Inclusion of a separate section for design criteria in both the SAR and SER supports the staff's procedure of deliberately reviewing these criteria for acceptability apart from the proposed design and infrastructure of the system. This approach forms a "two-step" review process in which the acceptability of the detailed design criteria is separately stated. In-depth evaluation to assess satisfaction of these or other criteria is addressed in other sections of this SRP.
Although the design criteria presented in the SAR may be acceptable to the staff, the actual design may not meet either these criteria or the applicable regulatory requirements. It is also possible that the design criteria themselves, as presented in the SAR, may be unacceptable for application to a given DCSS design. As a result, the design may be unacceptable in that it does not meet the regulatory requirements, or the design may satisfy alternative criteria that are not described in the SAR, but are acceptable to the NRC staff. Reviewers should bring any of these situations to the immediate attention of NRC management.
Pay particular attention to instrumentation and other equipment (e.g., lifting devices and transport vehicles). In general, the NRC staff accepts that monitoring systems need not be classified as being important to safety. For example, a failure in the functioning of the pressure monitoring system does not directly result in a release of radionuclides. Additional justification for not considering such systems as being important to safety may be presented in later sections of the SAR and summarized in Section 2.
SSC designated as being important to safety should be included or referenced in the discussion of Design Features within the Technical Specifications provided in SAR Section 12.
Examine any limitations regarding the condition of the spent fuel. If damage that could be classified as a "Gross Cladding Defect" is allowed, the effects of such damage should be assessed in later sections of the SAR. If damaged rods have been removed from a fuel assembly, determine whether a need exists to replace them with dummy rods before loading into the cask. Note, the presence of an additional moderator will need to be addressed in the criticality analysis in SAR Section 6.
The release of fill and fission product gases from failed fuel rods increases the pressure in the cask cavity, as well as increasing the potential source-term in the event of confinement failure. Consequently, the applicant should provide information regarding the fill/fission product gas present in the fuel as well as the free volume in the cask cavity to enable reviewers to evaluate the pressure in the cask cavity resulting from cladding failure during storage. For the purpose of calculating internal cask pressures, the NRC staff has accepted the following bounding assumptions regarding the minimum percentages of fuel rods to have failed (and released their gases):
Pay particular attention to the specification of burnup, cooling time, and decay heat generation rate. These parameters are generally not independent, and the manner in which they are specified and combined can significantly affect the maximum allowed cladding temperature, as discussed in Chapter 4 of the SRP.

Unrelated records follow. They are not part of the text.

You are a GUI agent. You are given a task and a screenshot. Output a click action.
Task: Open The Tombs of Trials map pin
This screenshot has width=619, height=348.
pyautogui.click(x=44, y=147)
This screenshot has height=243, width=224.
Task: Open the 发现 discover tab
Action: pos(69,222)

Note the specification of enrichment limits. As discussed in Chapter 5 of the SRP, the criticality evaluation is based on the highest enrichment (for a given fuel assembly), while the shielding source term, especially for neutrons, should be based on the lowest enrichment (for a given burnup).
The SAR will typically list various fuel assemblies that can be stored in the DCSS. In general, no one type of fuel assembly will be bounding for all analyses. Ensure that the applicant has justified which specifications are bounding for each of the evaluations presented in subsequent sections of the SAR. Specifications used in these analyses should also be clearly identified or referenced in Section 12 of both the SAR and SER.
If the applicant requests permission for the storage of non-fuel core components in the cask, review the relevant detailed specifications, conditions, and constraints presented in the SAR. These specifications should be at least as detailed as the applicable information presented for the fuel designs, to provide the reviewer with a basis for a determination that the relevant safety functions of the DCSS will be maintained.
At a minimum the NRC staff has generally addressed the conditions discussed below; however, other conditions may be relevant depending on specific details of the DCSS design. Reviewers should pay particular attention to special design features and how these might be affected both by other external conditions and other DCSS components.
"Normal" conditions (including conditions involving handling and transfer) and the extreme ranges of normal conditions are presumed to exist during design-basis accidents or design-basis natural phenomena, with the exception of irrational or readily avoidable combinations. For example, an earthquake or tornado may occur at any time and in combination with any "normal" condition. By contrast, it can be presumed that transfer, loading, and unloading operations would not be conducted during a flood.
"Off-normal" conditions and events are presumed to occur in combination with normal conditions that are not mutually exclusive. Nonetheless, it is not required that the SAR analyze or the system be designed for the simultaneous occurrence of independent off-normal conditions or events, design-basis accidents, or design-basis natural phenomena.
Conditions involving a "latent" equipment or instrument failure or malfunction (that is, one that occurs and remains undetected) should be presumed to exist concurrently with other off-normal or design-basis conditions and events.Typical latent malfunctions include a misreading instrument that is not detected as part of routine procedures; an undetected ventilation blockage; or undetected damage from an earlier design-basis event or condition if no provisions exist for detection, recovery, or remediation of such conditions.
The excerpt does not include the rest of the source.